EXERCISE DIRECTIONS:
Below are the records; copy every line in them that holds the string "computer".

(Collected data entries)
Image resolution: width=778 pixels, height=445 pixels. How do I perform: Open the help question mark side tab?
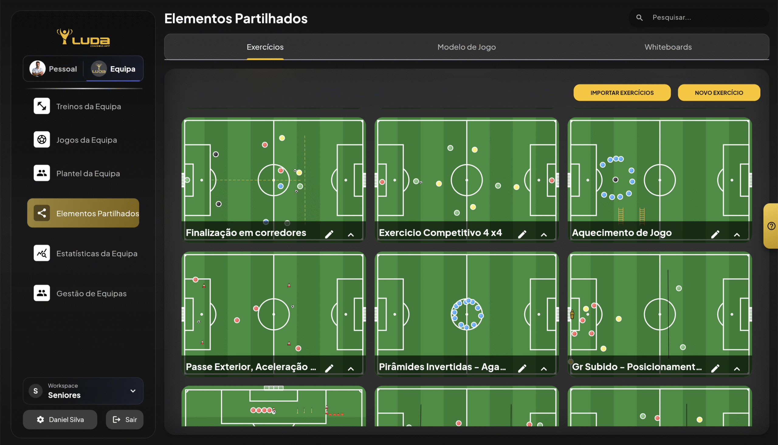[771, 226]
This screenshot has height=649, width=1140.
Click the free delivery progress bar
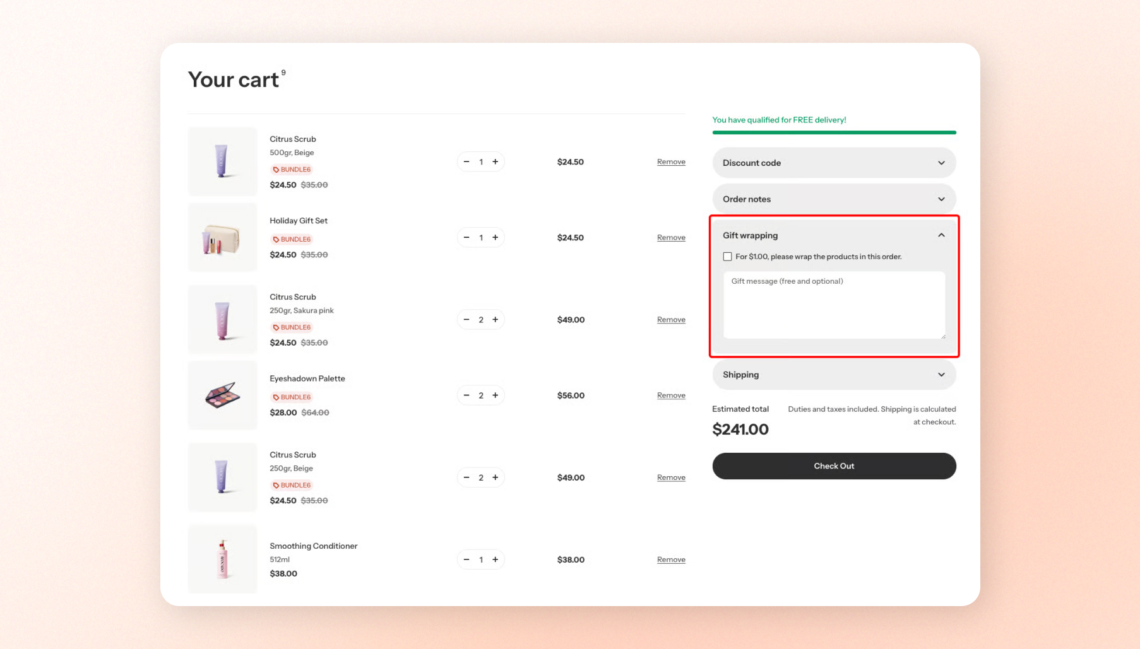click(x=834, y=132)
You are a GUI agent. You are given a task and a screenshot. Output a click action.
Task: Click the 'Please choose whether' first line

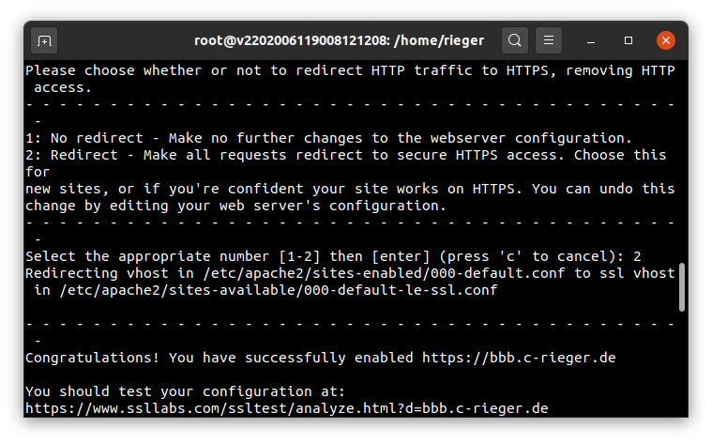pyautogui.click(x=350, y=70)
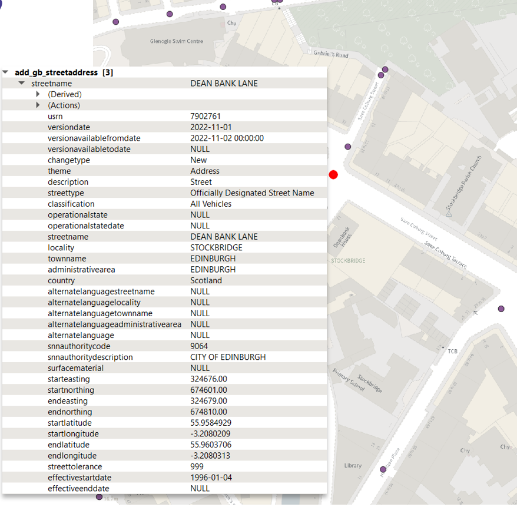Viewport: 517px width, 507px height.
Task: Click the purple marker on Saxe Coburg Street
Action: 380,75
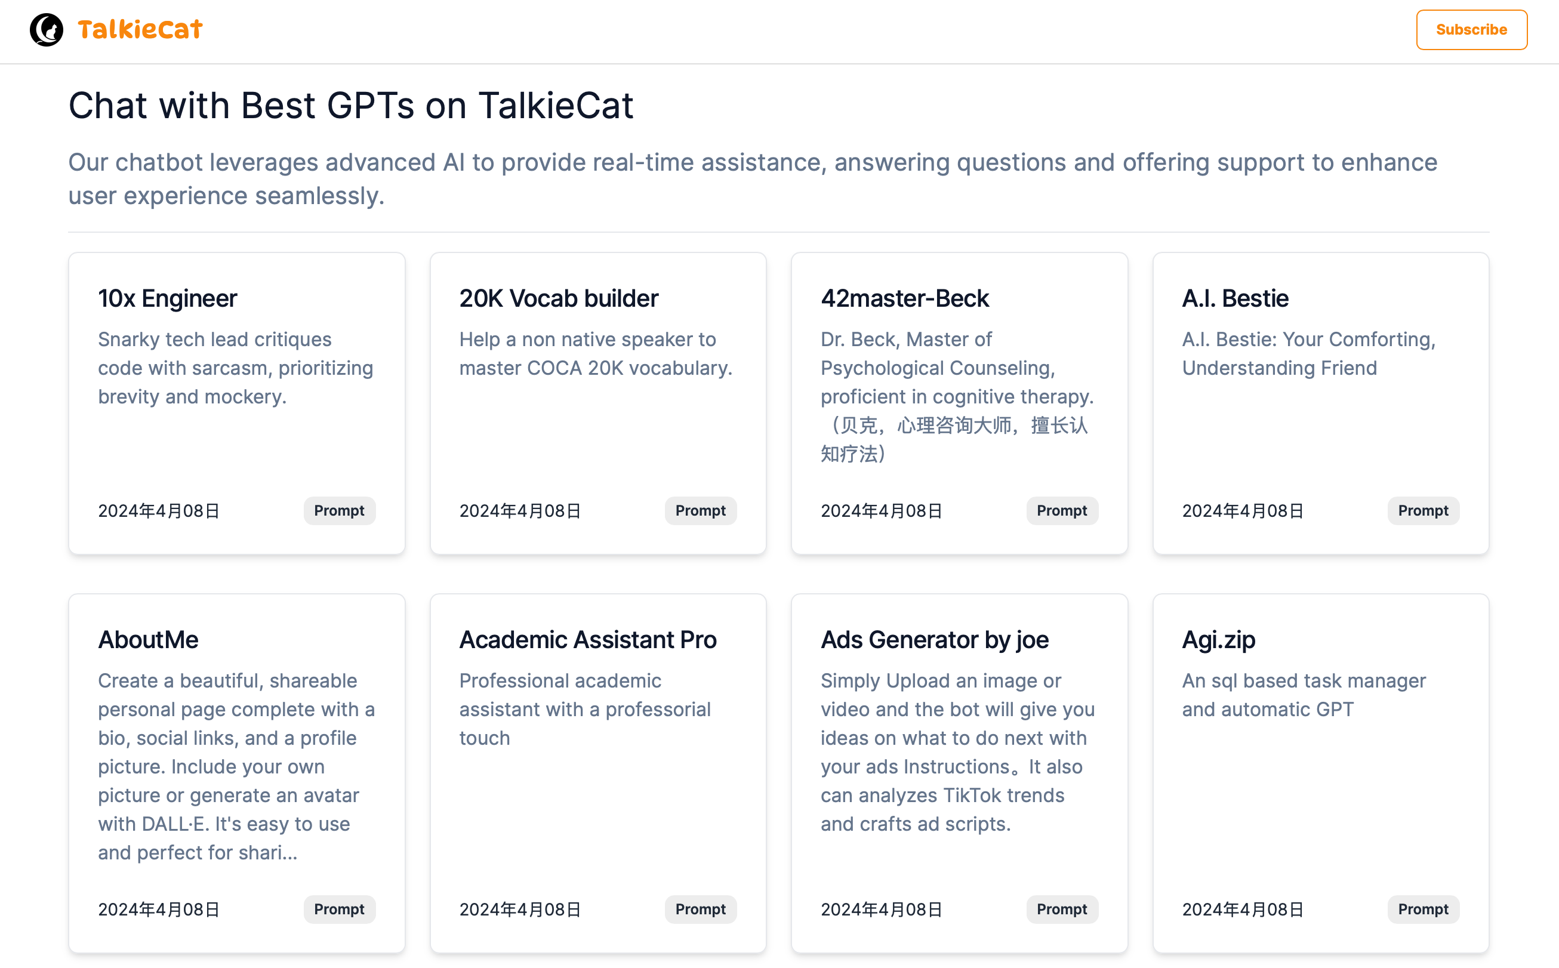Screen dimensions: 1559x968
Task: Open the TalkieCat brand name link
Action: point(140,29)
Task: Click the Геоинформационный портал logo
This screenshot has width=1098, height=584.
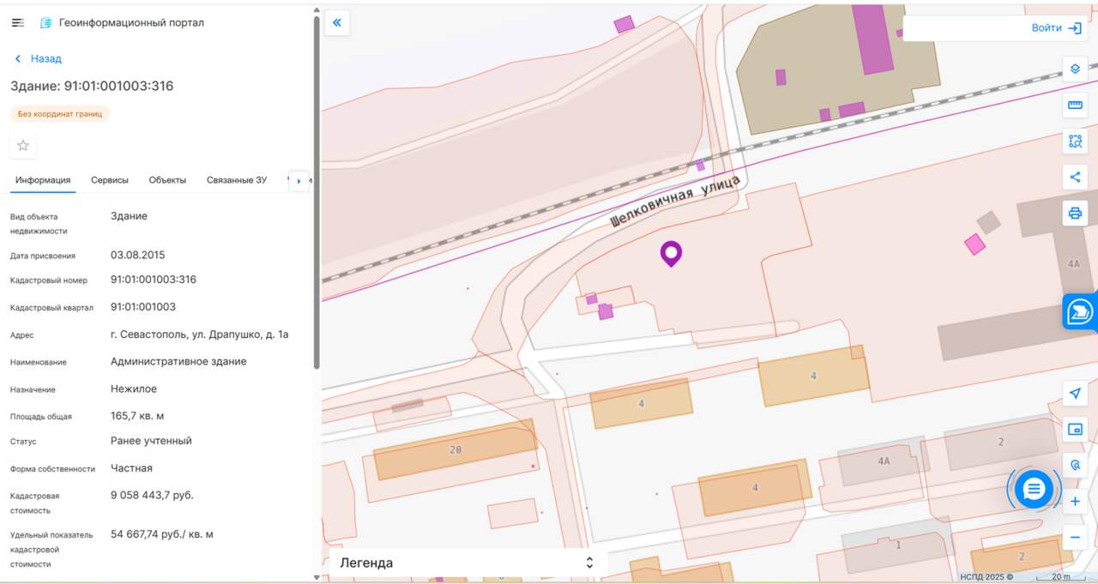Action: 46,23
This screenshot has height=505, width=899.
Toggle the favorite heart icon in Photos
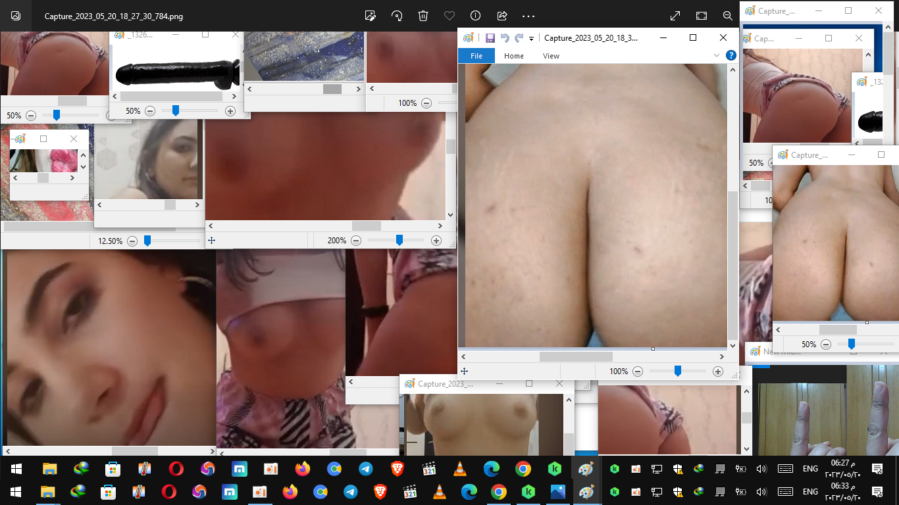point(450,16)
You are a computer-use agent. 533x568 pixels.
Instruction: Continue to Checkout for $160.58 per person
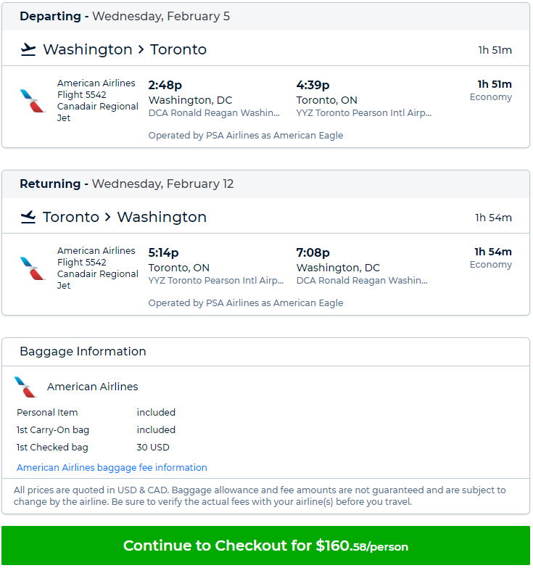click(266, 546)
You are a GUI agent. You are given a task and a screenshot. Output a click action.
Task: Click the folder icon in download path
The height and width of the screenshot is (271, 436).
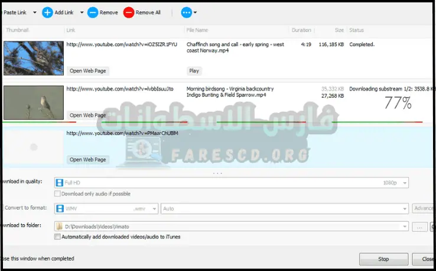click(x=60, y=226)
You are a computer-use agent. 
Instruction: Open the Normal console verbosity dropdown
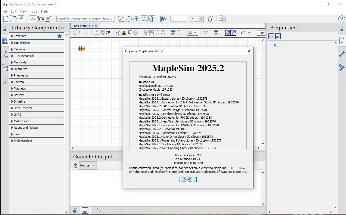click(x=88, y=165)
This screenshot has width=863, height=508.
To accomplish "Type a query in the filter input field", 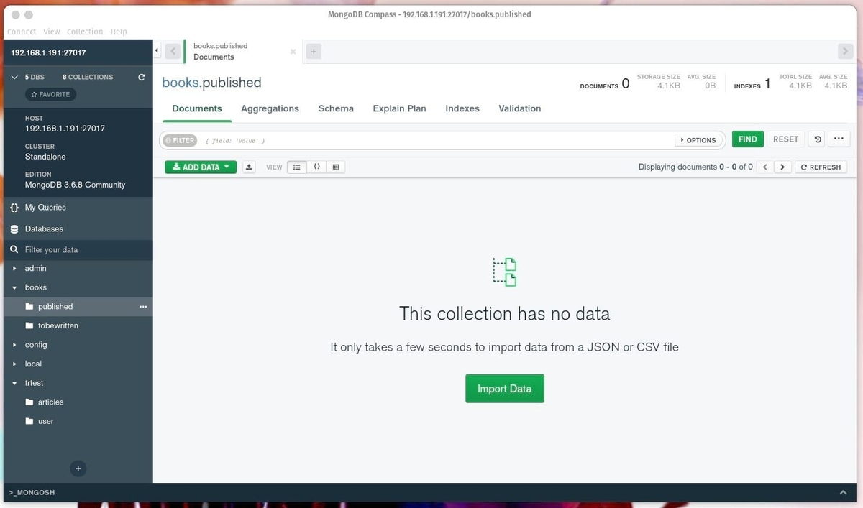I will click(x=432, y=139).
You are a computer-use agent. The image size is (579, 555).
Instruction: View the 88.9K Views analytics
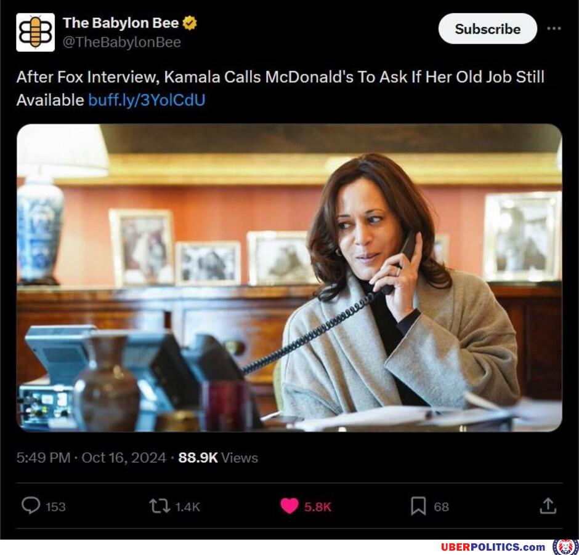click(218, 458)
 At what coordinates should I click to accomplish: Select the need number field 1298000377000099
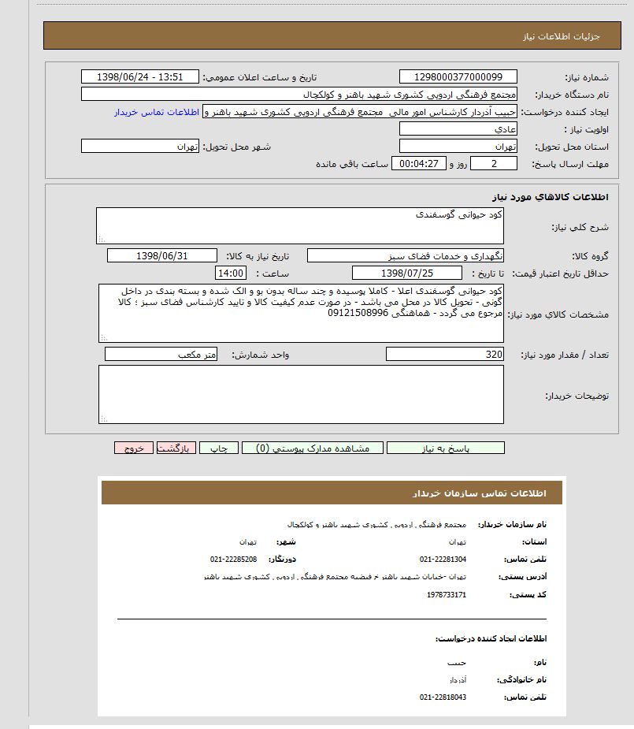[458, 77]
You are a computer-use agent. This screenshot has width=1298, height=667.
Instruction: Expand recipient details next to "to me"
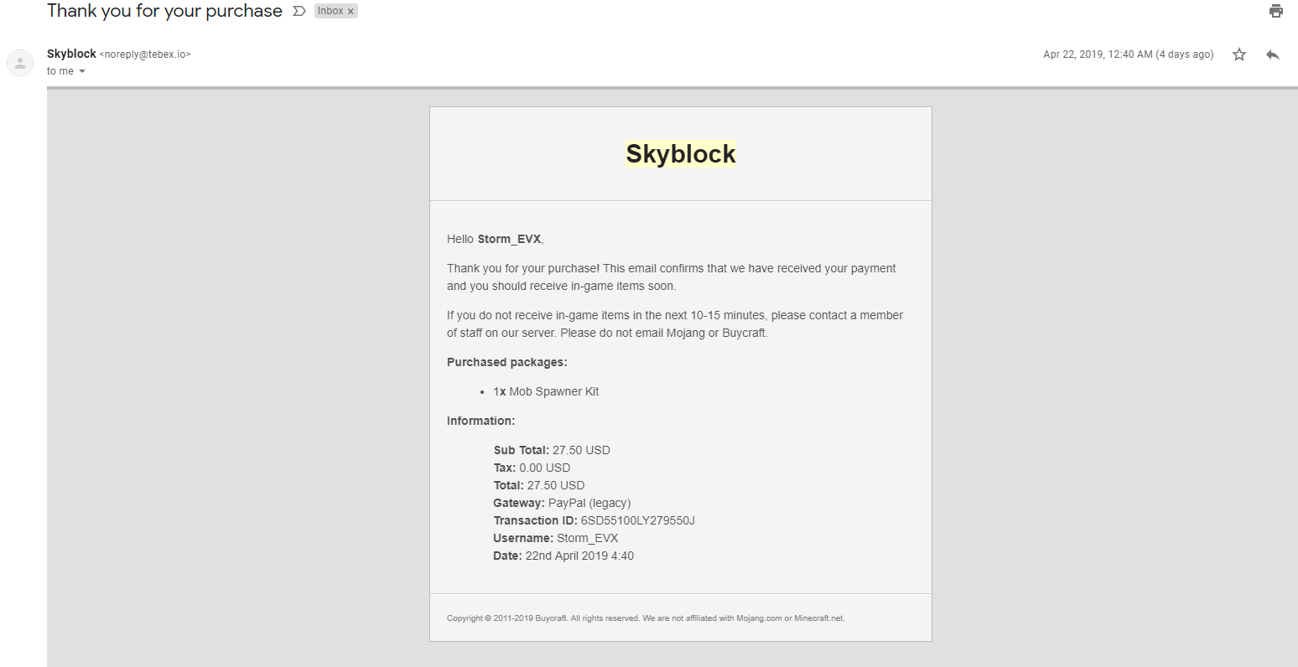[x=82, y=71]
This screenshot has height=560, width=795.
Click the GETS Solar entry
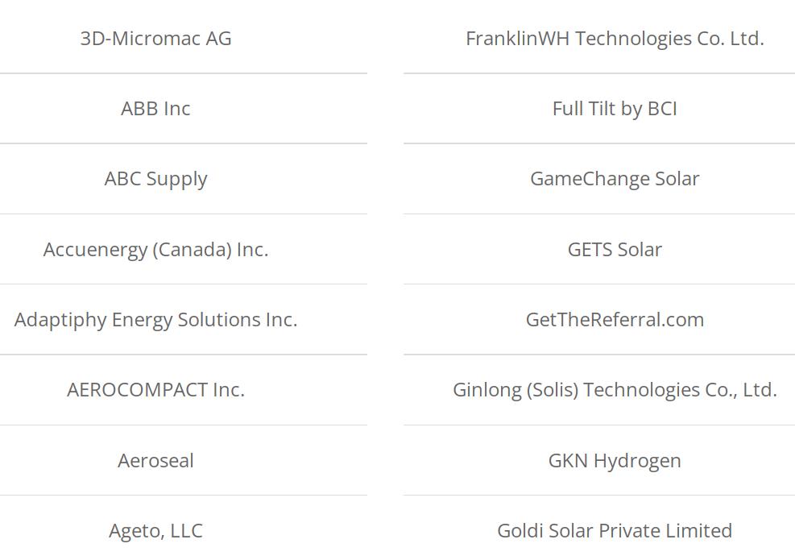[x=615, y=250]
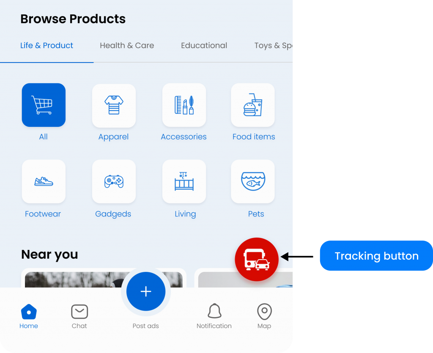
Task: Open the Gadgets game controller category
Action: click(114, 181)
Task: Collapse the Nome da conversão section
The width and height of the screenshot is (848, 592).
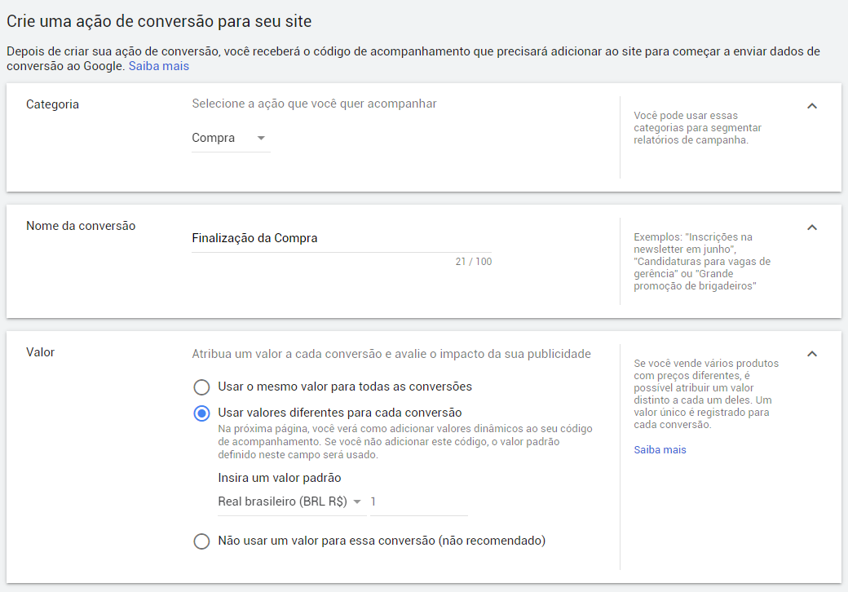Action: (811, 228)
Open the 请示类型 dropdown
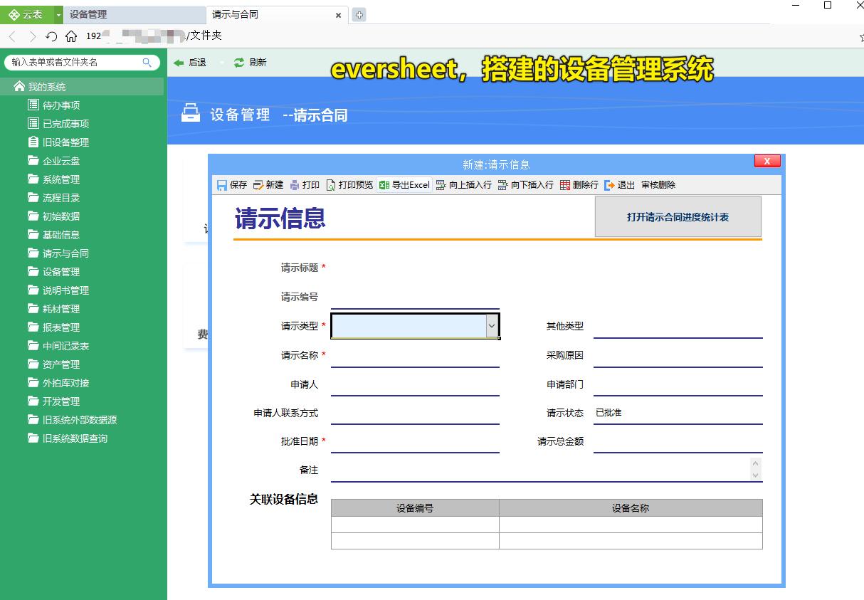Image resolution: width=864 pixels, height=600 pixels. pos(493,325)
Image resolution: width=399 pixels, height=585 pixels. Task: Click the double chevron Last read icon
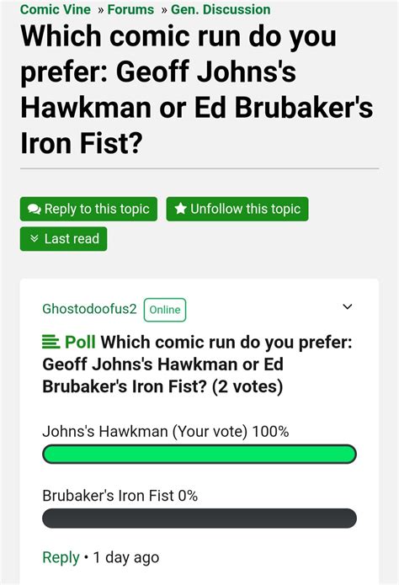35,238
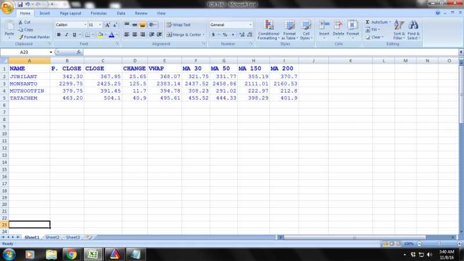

WRITTEN SOLUTION:
You are a computer-use agent. 533x568 pixels.
You are a computer-use agent. 
You are a computer-use agent. The image size is (579, 555).
You are a computer-use agent. This screenshot has width=1298, height=667.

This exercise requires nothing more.